Though she might be right, the day after the massacre at the AME church in Charleston, things felt unspeakably bad. The significance of the past in the present has defined our summer. Then and now. Many people would have us believe, then, not now. But after the mass shooting, now feels exactly like then. Without justice for then, how can we expect to prevent tragedy now?
Charleston made us realize the importance of what we are doing, the importance of making a record and impressing upon the larger community the nature of what has happened. Maybe, by making a record, by educating people about the tragedies that have occurred, by advocating for the families of the victims, we can prevent more from occurring in the future. Maybe… maybe there is nothing that can be done. But we refuse to accept defeat. Justice delayed will not be justice denied. We will fight to the end. To alleviate the injustices of the past, to address the wrongs of the present. The memory of the nine at the AME church in Charleston demands nothing less.

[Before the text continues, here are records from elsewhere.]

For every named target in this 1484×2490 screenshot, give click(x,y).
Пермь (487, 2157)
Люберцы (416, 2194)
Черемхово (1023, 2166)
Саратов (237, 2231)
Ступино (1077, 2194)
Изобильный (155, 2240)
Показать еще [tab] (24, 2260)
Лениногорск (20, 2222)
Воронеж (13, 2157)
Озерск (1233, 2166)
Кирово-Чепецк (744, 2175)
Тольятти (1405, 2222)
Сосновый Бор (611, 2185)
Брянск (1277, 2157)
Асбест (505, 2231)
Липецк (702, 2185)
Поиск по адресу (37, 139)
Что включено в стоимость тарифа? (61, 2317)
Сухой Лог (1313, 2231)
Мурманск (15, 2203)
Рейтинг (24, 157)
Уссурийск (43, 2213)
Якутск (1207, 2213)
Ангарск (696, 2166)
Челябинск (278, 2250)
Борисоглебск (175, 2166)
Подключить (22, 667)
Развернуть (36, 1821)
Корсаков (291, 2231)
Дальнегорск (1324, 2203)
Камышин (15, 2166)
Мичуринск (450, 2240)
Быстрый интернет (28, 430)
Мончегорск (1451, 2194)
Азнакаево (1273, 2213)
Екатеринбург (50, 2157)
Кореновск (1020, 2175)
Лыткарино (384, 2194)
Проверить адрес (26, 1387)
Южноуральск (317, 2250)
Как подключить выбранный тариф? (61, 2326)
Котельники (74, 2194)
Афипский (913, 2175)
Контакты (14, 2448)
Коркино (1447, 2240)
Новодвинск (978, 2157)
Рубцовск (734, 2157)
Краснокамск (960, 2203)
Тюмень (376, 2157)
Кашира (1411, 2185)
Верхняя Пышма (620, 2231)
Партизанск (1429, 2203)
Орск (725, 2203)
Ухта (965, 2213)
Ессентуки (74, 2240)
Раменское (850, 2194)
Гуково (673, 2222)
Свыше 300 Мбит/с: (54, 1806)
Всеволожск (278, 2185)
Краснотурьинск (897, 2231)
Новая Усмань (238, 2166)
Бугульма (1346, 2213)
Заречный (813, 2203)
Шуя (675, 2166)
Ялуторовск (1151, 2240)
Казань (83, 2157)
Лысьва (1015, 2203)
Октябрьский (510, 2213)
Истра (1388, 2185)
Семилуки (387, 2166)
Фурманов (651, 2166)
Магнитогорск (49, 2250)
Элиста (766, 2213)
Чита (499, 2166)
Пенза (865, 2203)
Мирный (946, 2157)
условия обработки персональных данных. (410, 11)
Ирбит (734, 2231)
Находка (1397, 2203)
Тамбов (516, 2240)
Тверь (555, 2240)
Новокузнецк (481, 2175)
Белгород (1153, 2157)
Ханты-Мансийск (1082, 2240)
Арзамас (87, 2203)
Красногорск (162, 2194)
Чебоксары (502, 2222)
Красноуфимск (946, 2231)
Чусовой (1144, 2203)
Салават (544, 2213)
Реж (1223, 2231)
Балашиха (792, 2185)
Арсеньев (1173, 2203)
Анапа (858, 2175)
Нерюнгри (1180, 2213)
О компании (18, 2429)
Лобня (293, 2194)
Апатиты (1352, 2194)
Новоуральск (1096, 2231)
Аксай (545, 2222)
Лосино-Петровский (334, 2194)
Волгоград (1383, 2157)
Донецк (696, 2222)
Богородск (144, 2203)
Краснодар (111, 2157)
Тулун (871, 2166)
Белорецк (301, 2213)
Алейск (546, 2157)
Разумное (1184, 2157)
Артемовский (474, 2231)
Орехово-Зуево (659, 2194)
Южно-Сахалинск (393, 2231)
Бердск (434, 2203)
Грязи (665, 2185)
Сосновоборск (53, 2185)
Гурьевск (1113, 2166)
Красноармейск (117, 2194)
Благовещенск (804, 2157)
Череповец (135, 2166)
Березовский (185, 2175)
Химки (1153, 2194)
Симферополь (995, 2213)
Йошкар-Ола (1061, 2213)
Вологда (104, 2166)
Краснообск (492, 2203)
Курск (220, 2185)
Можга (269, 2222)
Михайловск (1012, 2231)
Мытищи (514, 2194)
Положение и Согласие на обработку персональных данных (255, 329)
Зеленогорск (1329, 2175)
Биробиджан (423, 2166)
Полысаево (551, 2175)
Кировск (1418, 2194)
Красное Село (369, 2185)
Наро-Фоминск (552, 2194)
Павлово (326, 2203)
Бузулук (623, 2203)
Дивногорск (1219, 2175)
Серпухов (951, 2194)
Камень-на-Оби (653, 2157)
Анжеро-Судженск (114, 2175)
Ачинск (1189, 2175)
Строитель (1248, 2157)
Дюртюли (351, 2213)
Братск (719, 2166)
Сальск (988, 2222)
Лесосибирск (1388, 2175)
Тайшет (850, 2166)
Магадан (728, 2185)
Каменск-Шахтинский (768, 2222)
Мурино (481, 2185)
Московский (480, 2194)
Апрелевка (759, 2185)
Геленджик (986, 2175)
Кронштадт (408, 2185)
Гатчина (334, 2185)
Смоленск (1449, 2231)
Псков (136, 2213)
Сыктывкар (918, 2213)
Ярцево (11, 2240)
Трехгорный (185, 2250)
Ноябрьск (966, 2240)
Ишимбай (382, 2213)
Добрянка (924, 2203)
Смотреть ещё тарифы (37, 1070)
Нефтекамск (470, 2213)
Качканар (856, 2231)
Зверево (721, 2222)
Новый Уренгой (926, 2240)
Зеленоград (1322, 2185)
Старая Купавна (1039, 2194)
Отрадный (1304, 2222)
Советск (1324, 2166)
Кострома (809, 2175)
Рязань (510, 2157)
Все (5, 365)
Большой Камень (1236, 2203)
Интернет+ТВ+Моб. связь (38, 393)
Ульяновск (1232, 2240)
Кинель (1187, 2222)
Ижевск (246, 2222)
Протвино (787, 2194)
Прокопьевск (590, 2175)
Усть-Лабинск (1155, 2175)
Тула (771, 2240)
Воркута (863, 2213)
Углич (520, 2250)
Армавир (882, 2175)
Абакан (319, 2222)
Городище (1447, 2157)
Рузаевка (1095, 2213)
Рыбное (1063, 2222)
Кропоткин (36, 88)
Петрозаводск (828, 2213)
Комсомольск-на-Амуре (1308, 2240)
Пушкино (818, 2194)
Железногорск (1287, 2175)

[1] This seemed interesting in light of what Civil Rights attorney Davis had told us the week before, that neither Jewish nor Black attorneys were permitted to join the Decatur bar until 1985. Though ever present, it seems like the racism infecting the institutions in Decatur was complex, operating in different ways in different sectors of the community at different times.
[2] Both Wheat Street Baptist Church and the Ebenezer Baptist Church comprise politically active communities today, and the CCJI is involved with both.